More about paying for reviews--veinglory

So, I got a little laconic yesterday, to expand:

It is not, in my opinion, a problem if book reviewers are paid. Professional book reviewers are a vanishing breed but there are still quite a few semi-professionals out there. My opinion (and, hey, it may just be me) is that for reviews to have their intended function they must be paid for by readers. This may be directly through the purchase of magazines devoted to or including reviews, it may be indirectly through advertising revenue, but if there is financial input and it is not from readers the review immediate begins to lose integrity and serve other purposes (such as stroking the author's ego).

Now, I have reviewed for groups that charge money for 'expedited' reviews, specifically TCM and Book Pleasures. I continue to think these are basically useful and legitimate sites and if I had the time I would still be reviewing for Book Pleasures. Saying authors should not pay for reviews is not a blanket condemnation of organisations that will allow authors to pay (even though impatience is a rather silly basis for parting with one's cash when the same service is available for free a few weeks later). But I do consider that aspect of the site's overall conduct ill-advised.

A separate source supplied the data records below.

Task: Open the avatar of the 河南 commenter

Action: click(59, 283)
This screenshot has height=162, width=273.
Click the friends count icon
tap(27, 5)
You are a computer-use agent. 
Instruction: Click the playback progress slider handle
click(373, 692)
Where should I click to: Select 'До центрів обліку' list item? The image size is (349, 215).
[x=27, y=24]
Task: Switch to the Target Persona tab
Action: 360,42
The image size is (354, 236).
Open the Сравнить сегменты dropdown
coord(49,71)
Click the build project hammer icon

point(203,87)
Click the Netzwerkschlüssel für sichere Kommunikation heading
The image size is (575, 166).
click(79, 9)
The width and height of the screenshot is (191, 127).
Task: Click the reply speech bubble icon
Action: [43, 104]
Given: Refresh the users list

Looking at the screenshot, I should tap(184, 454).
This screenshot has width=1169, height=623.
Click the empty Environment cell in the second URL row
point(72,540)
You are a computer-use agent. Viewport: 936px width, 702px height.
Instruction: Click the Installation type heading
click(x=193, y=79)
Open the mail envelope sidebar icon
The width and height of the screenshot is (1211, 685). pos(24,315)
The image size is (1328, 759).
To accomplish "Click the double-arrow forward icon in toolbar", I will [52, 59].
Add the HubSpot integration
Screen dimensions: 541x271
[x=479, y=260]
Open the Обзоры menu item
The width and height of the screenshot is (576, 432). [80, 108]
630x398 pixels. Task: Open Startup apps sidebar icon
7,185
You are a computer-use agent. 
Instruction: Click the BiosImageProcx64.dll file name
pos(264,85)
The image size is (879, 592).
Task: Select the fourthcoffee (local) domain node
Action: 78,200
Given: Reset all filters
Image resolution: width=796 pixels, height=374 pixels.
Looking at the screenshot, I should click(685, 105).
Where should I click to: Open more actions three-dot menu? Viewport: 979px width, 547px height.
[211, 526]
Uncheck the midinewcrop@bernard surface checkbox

A parallel might be drawn to basically legitimate publishers who do things that are not in the author's best interest, but the overall package is still legitimate and worth while (e.g. paying royalties on net, rights grabs or charging 'set up' frees for POD editions). The publisher may be exemplary and their overall conduct very beneficial to authors, but these specific practices are still not good for authors. I am, of course, giving you my altogether subjective take on things but I consider that the more you pay for a review, the less it is worth. It is likely to be given less credence and attention by readers, which defeats the entire purpose of the enterprise.

Now we all do our own analyses and decide where to draw the line. For example, one of my books appears in an advertisement at Romantic Times. Currently Romantic Times requires small presses to buy ad space to qualify for reviews. This is an indirect method of charging for reviews and so not a good idea. I would not buy an advertisement for these reasons, but if my publisher chooses to do so I am certainly not going to tell them how to conduct their business. They know more about publishing than I do and where they take out advertisements is entirely their concern.

Several things to keep in mind are that self-POD books are generally low volume. So you shouldn't spend money on things that are unlikely to earn back the money--and it is likely to make more sense to invest your time and energy in obtain reviews for free. Even if you are not bothered about making money, paying for reviews may actually leave you worse off. For example some review services also include insincere amazon reviews, general spamming and semi-literate press releases as part of the package--and bad publicity can indeed be worse than none at all.

So, if you choose to pay, make sure you are getting your money's worth. As of now I cannot think of any fee-charging review service that is likely to yield a profit on the investment.